* **Data provided**

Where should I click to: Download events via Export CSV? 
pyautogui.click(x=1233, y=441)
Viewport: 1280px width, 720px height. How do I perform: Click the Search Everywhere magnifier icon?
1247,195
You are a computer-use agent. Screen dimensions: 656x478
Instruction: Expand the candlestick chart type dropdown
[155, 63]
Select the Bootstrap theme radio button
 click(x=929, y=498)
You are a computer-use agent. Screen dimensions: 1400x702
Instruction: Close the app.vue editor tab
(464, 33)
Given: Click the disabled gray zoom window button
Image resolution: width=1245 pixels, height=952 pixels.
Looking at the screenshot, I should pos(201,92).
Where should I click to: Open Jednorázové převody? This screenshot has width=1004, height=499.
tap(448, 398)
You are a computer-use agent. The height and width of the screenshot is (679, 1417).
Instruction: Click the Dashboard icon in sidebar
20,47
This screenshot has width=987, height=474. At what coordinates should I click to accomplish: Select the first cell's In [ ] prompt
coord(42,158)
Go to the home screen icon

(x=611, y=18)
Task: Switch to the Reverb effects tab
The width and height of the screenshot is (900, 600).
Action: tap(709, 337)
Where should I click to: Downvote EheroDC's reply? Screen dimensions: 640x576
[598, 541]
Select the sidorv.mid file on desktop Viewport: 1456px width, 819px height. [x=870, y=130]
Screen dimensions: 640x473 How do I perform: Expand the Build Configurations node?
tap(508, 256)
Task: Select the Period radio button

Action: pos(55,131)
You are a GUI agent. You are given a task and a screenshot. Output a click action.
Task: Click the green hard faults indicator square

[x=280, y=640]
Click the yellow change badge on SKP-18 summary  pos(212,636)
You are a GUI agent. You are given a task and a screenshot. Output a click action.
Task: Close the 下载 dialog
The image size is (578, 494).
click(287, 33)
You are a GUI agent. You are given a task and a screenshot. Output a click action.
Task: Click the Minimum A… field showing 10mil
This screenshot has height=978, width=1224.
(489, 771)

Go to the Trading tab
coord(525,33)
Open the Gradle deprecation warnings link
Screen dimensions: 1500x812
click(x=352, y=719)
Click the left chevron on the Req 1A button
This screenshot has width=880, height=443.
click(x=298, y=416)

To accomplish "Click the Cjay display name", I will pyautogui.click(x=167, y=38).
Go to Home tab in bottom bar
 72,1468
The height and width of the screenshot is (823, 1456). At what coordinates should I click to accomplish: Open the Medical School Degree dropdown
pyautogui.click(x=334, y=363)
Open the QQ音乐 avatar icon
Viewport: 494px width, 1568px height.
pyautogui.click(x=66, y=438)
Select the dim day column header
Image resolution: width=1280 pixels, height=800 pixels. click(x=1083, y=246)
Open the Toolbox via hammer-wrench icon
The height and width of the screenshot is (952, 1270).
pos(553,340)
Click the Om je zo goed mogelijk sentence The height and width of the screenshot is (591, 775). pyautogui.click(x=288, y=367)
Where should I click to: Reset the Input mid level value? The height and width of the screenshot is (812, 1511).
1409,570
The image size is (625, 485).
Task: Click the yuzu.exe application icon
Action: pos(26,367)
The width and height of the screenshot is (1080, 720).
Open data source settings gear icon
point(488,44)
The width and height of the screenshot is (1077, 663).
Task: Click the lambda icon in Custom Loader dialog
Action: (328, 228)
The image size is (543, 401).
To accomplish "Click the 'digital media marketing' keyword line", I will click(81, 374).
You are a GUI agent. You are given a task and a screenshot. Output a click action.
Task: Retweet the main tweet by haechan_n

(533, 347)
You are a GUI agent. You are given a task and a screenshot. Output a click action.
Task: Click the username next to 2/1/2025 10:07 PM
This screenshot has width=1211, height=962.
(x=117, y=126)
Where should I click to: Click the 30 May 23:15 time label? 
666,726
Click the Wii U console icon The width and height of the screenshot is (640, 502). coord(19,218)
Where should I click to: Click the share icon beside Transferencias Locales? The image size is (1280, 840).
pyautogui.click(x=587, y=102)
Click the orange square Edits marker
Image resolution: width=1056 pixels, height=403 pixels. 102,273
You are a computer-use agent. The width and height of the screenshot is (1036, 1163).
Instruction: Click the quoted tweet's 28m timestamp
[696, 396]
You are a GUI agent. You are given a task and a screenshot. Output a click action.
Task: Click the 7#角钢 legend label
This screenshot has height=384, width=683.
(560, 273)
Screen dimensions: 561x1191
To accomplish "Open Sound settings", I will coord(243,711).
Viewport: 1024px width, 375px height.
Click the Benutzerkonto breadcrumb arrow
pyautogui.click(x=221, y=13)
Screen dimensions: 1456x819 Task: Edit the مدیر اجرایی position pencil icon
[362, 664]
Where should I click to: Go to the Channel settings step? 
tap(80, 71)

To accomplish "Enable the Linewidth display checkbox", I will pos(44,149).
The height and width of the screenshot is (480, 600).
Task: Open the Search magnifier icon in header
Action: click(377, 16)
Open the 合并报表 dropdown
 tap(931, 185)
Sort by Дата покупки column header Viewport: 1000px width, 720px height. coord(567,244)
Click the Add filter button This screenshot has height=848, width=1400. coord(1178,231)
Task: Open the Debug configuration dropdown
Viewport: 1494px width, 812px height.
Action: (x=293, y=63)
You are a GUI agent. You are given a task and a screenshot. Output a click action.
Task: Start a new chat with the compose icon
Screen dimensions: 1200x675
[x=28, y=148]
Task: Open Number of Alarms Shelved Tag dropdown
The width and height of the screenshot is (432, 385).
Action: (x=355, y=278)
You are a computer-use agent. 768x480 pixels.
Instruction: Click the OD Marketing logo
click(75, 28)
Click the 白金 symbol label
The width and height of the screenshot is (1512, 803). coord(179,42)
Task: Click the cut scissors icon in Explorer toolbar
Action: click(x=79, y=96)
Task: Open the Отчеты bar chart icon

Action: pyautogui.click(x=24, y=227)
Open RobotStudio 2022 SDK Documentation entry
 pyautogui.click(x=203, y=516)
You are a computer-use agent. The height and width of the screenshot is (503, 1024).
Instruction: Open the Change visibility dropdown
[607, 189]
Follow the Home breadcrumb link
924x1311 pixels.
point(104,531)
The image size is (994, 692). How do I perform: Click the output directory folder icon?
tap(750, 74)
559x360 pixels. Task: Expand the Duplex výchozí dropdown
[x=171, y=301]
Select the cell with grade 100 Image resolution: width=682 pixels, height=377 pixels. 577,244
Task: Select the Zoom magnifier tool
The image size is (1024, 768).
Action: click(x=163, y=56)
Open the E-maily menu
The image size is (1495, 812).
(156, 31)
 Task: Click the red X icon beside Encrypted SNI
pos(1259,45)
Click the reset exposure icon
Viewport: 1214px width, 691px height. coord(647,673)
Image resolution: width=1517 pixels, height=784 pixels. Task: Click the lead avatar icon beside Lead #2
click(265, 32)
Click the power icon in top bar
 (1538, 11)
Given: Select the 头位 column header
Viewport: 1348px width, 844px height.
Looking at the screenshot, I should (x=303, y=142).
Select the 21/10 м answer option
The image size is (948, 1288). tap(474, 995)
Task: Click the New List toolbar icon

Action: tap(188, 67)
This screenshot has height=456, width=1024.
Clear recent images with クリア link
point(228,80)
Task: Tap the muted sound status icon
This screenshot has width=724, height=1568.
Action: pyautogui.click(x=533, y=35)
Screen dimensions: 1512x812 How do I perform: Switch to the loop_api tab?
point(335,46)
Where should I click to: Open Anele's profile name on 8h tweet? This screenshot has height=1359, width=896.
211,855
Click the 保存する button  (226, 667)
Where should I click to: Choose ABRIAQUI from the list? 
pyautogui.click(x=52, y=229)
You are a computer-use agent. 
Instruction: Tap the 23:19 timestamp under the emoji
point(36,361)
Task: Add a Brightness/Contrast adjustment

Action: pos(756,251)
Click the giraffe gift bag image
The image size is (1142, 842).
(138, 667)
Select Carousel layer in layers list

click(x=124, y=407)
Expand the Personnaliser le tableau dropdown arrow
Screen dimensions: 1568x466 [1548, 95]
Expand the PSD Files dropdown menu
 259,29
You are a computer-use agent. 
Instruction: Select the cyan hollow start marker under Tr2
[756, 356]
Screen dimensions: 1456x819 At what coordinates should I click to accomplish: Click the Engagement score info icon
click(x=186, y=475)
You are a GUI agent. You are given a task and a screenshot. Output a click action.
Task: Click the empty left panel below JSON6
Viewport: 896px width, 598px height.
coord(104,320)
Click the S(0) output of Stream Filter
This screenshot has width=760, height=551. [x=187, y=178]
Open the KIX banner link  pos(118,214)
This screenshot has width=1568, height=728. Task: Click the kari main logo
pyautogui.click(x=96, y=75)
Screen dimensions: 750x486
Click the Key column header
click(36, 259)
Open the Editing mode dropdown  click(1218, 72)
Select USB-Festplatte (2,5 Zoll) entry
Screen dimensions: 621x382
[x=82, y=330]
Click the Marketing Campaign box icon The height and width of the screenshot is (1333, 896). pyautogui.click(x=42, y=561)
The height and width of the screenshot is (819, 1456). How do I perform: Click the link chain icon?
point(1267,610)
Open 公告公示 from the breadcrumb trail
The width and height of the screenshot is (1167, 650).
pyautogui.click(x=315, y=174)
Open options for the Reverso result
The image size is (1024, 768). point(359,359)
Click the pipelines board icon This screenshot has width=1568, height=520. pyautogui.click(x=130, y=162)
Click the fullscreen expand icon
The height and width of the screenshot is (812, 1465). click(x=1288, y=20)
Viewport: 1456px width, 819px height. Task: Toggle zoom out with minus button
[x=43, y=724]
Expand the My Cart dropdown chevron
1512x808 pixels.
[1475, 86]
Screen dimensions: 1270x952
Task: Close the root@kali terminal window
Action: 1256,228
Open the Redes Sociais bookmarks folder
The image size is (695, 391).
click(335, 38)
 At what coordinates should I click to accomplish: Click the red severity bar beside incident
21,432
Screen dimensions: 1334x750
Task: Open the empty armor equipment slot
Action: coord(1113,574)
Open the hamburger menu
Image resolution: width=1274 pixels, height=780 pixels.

* **What is expected**
Gather each line above that contains the string "tweet" and copy those lines in full, in their original order.

* **Full response**
Task: Retweet the main tweet by haechan_n
Instruction: Click the quoted tweet's 28m timestamp
Where should I click to: Open Anele's profile name on 8h tweet? This screenshot has height=1359, width=896.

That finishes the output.